Assigned task A:
In the post about Carter's article, after how many years of membership did Carter cut his ties with the Southern Baptist Convention?
Assigned task B:
Rewrite the part of the post about Carter's article starting with "This view that" and going on through "world for centuries.", swapping "mosque" for "shrine".

Given text:
******************************
I have just come across an article that President Jimmy Carter wrote in 2009 on the intersection of religion and the status of women in society. The article appeared in the National Times in Australia and is titled, Losing my religion for equality. I find the piece to be mostly good, with a few not-so-good parts mixed in.
In the article, Carter describes how he severed his ties with the Southern Baptist Convention, after sixty years of membership, due to their scripture-based stance that women should be subservient to men. Specifically, the SBC,
…claiming that Eve was created second to Adam and was responsible for original sin, ordained that women must be “subservient” to their husbands and prohibited from serving as deacons, pastors or chaplains in the military service.
Carter notes that this philosophy isn’t just limited to Southern Baptists.
This view that women are somehow inferior to men is not restricted to one religion or belief. Women are prevented from playing a full and equal role in many faiths. Nor, tragically, does its influence stop at the walls of the church, mosque, synagogue or temple. This discrimination, unjustifiably attributed to a Higher Authority, has provided a reason or excuse for the deprivation of women’s equal rights across the world for centuries.
Carter goes on to list tragic consequences of this type of thinking, from the restrictions and injustices heaped selectively on women in many third-world countries, to the discrepancies in pay and status between women and men in Western society. Carter makes the case that this sort of thing really matters.
And that’s what I think is good about the article – Carter’s outright rejection of the idea that women are inferior to men, and his insistence that we stand up to people and organizations who say so. What I dislike is the way he excuses the Bible for its misogyny.
Carter blames the problem of misogyny in the Bible on “interpretation,” and a self-serving bias on the part of religious leaders:
The truth is that male religious leaders have had – and still have – an option to interpret holy teachings either to exalt or subjugate women. They have, for their own selfish ends, overwhelmingly chosen the latter.
While I agree that many religious teachings are invented for self-serving reasons, it cannot be true that religious texts are completely malleable to any interpretation. For example, how can the following passage from the Bible possibly be interpreted to exalt women?
A man ought not to cover his head, since he is the image and glory of God; but woman is the glory of man. 8 For man did not come from woman, but woman from man; 9 neither was man created for woman, but woman for man. (1 Corinthians 11:7-10)
How about this passage?
I will make your pains in childbearing very severe; with painful labor you will give birth to children. Your desire will be for your husband, and he will rule over you. (Genesis 3:16)
Wives, submit yourselves to your own husbands as you do to the Lord. 23 For the husband is the head of the wife as Christ is the head of the church, his body, of which he is the Savior.24 Now as the church submits to Christ, so also wives should submit to their husbands in everything. (Ephesians 5:22-24)
There is no way to interpret these verses in a positive light; the best one can do is pretend they don’t exist. The problem with the texts of the Bible then is not just one of interpretation, but one of content. The inferior nature of women is a theme that runs throughout. Carter is right to speak out against this, but wrong to try to exonerate the Bible (or other religious texts) in a way that isn’t rationally doable.
******************************
Data section:
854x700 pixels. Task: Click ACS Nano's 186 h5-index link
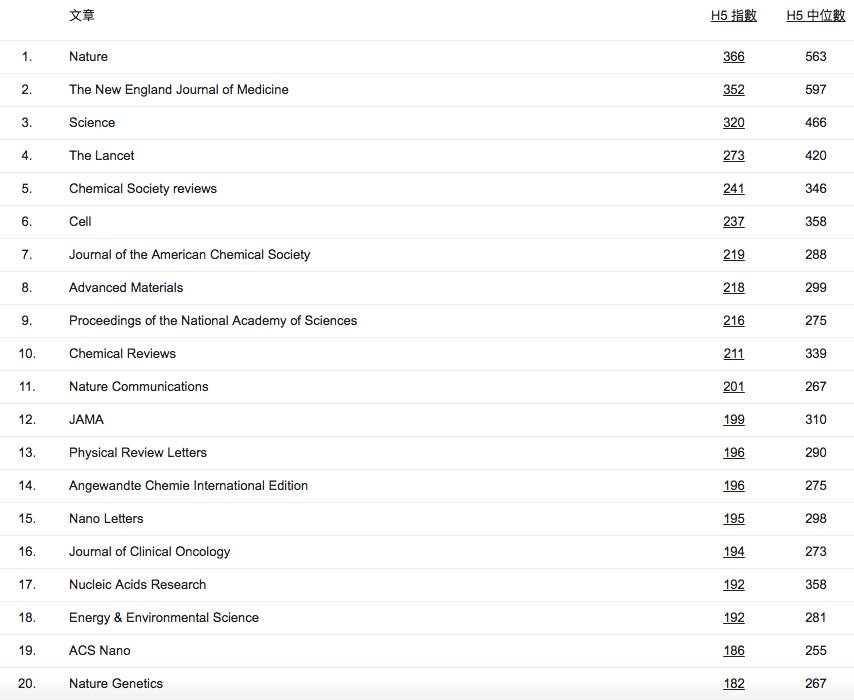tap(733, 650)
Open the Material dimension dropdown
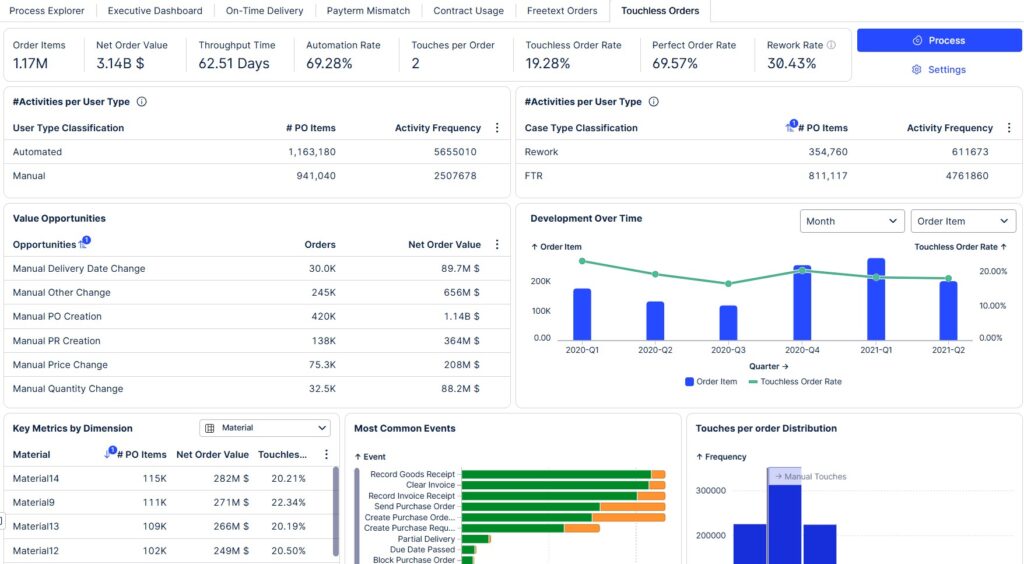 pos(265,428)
******************************
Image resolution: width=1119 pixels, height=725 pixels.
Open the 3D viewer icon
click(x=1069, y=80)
******************************
Written response A:
Sixty years.

Written response B:
This view that women are somehow inferior to men is not restricted to one religion or belief. Women are prevented from playing a full and equal role in many faiths. Nor, tragically, does its influence stop at the walls of the church, shrine, synagogue or temple. This discrimination, unjustifiably attributed to a Higher Authority, has provided a reason or excuse for the deprivation of women’s equal rights across the world for centuries.